*** Dataset records Section Begins ***
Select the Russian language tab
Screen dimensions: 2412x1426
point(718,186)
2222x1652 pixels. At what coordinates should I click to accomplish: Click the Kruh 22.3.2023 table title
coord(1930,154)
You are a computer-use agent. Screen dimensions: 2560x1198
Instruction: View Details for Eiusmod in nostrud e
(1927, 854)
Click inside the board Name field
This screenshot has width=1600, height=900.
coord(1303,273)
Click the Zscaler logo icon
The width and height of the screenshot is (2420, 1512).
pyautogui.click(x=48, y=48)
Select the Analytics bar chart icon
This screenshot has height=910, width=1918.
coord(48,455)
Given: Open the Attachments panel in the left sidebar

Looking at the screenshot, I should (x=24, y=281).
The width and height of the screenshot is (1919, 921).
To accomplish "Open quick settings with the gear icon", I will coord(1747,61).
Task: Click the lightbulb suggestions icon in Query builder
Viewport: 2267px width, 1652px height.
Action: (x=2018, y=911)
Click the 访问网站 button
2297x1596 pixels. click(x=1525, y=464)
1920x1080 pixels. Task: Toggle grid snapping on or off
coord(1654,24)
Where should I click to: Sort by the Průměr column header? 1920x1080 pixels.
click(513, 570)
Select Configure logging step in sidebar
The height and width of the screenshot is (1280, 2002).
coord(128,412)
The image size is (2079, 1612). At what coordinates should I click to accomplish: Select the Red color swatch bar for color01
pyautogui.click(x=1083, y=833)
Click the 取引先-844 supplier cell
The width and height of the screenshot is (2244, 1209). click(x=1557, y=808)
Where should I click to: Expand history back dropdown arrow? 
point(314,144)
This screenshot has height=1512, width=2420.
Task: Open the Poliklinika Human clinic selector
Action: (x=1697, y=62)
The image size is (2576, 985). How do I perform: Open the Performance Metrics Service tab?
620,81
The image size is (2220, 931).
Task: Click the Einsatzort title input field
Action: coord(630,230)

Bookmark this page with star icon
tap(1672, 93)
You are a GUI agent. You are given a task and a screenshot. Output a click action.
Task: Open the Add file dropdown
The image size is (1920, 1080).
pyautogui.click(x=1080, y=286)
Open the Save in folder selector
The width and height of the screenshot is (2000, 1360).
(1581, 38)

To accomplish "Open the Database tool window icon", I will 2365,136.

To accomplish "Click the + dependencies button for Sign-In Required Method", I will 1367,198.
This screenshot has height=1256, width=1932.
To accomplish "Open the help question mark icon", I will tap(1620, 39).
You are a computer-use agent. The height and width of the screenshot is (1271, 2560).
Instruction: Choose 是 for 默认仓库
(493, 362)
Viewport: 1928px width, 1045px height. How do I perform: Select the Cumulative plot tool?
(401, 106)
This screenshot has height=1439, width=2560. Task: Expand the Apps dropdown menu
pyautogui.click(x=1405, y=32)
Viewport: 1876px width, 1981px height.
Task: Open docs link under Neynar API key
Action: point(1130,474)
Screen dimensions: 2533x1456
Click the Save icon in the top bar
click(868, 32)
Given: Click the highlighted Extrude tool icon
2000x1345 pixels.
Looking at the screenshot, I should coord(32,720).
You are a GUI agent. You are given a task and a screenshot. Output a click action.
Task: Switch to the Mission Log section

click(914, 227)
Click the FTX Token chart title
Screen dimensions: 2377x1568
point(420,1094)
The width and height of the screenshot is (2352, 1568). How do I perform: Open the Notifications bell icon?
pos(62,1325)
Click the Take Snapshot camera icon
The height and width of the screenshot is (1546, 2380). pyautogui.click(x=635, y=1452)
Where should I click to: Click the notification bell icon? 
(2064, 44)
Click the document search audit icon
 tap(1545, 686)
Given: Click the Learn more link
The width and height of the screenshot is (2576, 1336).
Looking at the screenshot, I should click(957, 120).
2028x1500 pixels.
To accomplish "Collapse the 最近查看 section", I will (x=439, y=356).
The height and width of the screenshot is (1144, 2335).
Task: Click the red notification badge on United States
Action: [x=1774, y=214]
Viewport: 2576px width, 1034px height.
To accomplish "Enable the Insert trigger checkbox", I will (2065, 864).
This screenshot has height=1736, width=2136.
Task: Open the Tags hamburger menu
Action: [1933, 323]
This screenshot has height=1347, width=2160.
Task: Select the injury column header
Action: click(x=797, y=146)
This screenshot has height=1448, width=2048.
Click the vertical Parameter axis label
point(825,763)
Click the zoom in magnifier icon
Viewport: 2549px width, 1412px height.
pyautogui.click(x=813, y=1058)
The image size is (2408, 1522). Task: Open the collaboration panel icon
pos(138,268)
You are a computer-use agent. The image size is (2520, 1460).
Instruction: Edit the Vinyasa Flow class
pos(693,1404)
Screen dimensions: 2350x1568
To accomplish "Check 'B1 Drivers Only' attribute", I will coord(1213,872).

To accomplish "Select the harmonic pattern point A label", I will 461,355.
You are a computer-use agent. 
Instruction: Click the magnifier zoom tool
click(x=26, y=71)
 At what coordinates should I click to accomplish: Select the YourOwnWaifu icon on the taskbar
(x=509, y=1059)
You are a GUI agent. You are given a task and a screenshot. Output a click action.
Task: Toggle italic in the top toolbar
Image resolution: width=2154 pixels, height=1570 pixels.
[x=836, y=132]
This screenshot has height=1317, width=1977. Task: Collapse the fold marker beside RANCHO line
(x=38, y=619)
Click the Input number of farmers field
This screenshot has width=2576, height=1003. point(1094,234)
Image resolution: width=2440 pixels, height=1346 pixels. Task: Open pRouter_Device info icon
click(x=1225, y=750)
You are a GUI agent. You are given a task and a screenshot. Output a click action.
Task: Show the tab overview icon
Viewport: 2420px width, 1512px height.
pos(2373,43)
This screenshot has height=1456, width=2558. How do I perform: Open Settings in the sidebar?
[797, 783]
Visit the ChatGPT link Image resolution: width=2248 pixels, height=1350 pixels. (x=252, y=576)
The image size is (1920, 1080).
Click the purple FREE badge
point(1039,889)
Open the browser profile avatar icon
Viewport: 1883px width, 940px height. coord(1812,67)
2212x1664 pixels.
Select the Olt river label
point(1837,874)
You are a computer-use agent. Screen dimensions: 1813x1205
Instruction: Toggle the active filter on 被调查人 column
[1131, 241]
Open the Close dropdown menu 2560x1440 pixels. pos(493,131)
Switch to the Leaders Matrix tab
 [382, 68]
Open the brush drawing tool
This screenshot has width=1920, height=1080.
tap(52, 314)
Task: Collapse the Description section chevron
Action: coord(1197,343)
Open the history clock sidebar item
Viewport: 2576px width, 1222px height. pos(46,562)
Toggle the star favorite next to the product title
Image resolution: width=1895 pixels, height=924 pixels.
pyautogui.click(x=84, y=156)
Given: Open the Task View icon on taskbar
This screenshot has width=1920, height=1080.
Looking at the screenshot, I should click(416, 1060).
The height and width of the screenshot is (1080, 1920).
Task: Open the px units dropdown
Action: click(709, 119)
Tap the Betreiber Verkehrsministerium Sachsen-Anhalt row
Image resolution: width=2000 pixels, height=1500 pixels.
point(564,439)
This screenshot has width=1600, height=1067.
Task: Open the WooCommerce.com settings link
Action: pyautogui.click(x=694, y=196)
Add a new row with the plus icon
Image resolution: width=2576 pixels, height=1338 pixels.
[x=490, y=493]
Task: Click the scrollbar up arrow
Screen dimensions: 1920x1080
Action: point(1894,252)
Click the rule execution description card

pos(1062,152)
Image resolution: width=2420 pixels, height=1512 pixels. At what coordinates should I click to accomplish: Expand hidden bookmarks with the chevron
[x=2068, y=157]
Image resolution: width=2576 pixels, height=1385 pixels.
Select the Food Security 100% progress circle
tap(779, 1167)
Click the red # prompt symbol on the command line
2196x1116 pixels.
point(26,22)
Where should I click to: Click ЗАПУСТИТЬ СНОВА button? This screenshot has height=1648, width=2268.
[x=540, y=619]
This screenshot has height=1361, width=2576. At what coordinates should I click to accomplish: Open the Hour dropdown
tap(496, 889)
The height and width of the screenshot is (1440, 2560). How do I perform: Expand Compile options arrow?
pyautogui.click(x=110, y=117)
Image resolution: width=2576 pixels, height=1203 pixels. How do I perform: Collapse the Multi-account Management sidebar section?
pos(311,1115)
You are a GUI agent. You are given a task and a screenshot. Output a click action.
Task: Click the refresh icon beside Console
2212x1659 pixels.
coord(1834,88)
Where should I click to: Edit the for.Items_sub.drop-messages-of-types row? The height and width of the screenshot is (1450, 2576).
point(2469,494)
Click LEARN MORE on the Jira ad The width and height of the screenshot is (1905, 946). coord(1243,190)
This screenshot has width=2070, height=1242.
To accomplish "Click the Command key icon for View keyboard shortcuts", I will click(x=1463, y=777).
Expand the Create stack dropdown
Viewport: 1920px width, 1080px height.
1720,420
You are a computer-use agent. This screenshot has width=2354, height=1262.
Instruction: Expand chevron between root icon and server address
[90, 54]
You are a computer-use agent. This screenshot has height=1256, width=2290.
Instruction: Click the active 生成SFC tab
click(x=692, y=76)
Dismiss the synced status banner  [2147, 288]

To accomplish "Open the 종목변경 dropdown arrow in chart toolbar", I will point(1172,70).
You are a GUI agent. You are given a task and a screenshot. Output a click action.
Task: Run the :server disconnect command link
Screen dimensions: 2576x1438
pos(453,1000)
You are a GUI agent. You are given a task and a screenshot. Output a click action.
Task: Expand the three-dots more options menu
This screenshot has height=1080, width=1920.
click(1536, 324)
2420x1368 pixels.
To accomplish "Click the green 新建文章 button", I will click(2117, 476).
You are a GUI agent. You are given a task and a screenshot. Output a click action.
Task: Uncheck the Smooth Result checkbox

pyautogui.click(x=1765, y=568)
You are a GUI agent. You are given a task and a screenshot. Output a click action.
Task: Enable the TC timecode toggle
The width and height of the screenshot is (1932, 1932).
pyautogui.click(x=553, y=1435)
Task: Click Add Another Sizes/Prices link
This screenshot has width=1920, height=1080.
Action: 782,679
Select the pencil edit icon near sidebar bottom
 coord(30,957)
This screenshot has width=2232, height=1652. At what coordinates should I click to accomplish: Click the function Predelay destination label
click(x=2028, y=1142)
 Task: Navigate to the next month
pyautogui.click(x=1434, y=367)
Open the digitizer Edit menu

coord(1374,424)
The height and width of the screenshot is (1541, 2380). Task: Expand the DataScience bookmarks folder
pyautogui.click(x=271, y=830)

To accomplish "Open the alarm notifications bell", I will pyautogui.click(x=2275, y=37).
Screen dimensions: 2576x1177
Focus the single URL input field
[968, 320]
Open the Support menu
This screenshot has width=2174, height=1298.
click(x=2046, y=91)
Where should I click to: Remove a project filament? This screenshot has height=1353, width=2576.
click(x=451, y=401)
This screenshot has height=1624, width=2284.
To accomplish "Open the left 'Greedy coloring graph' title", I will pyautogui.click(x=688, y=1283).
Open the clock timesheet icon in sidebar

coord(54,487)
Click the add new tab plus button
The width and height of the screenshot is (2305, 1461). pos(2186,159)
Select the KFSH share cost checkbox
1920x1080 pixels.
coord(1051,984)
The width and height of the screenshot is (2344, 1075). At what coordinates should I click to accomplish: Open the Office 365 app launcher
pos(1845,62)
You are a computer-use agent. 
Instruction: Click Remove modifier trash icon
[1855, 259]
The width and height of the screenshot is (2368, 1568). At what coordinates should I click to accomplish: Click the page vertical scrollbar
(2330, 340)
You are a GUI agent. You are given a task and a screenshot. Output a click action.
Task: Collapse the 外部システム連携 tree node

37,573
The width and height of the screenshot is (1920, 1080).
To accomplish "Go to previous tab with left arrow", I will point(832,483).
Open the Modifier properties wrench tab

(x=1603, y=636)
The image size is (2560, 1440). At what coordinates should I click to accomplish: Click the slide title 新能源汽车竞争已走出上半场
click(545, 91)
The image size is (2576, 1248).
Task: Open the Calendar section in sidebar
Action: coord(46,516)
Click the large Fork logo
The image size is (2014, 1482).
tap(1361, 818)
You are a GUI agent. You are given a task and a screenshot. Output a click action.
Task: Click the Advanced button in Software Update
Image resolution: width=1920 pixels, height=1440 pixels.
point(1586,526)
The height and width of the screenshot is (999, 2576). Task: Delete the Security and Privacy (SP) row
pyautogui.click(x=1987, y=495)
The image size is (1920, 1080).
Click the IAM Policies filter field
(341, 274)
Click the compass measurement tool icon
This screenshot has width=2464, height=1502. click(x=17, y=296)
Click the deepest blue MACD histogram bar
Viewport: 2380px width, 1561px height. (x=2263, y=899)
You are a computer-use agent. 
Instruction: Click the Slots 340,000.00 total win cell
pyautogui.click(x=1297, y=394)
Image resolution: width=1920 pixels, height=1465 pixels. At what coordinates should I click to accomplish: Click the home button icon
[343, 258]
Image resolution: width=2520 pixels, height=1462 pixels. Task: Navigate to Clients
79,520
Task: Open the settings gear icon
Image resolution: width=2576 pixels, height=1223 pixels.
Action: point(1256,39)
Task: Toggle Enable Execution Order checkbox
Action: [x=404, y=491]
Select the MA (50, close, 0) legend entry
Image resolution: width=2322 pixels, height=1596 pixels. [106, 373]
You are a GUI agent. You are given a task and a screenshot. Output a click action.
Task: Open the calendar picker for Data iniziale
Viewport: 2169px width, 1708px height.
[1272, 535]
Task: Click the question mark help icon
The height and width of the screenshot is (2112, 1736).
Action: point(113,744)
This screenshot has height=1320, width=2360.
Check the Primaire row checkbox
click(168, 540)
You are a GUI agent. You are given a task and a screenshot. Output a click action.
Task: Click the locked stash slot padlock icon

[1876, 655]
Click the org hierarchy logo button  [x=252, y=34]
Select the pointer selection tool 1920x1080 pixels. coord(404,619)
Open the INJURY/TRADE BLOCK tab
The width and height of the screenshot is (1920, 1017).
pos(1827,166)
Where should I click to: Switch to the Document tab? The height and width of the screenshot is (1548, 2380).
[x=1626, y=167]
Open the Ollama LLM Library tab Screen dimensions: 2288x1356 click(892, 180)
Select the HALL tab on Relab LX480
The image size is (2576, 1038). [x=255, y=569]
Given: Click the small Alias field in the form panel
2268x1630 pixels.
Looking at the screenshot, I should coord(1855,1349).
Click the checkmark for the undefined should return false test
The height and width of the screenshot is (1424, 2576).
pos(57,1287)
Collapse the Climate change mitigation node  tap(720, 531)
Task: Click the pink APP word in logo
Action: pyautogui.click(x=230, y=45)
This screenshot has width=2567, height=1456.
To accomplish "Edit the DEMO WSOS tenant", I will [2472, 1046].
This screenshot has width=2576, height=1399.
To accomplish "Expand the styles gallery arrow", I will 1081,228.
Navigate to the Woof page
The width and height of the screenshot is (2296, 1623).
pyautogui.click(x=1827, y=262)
*** Dataset records Section Ends ***
**Assignment**
Every line of the entries above that includes "help" should be copied.

**Finished task**
To accomplish "Open the help question mark icon", I will tap(1620, 39).
Task: Click the question mark help icon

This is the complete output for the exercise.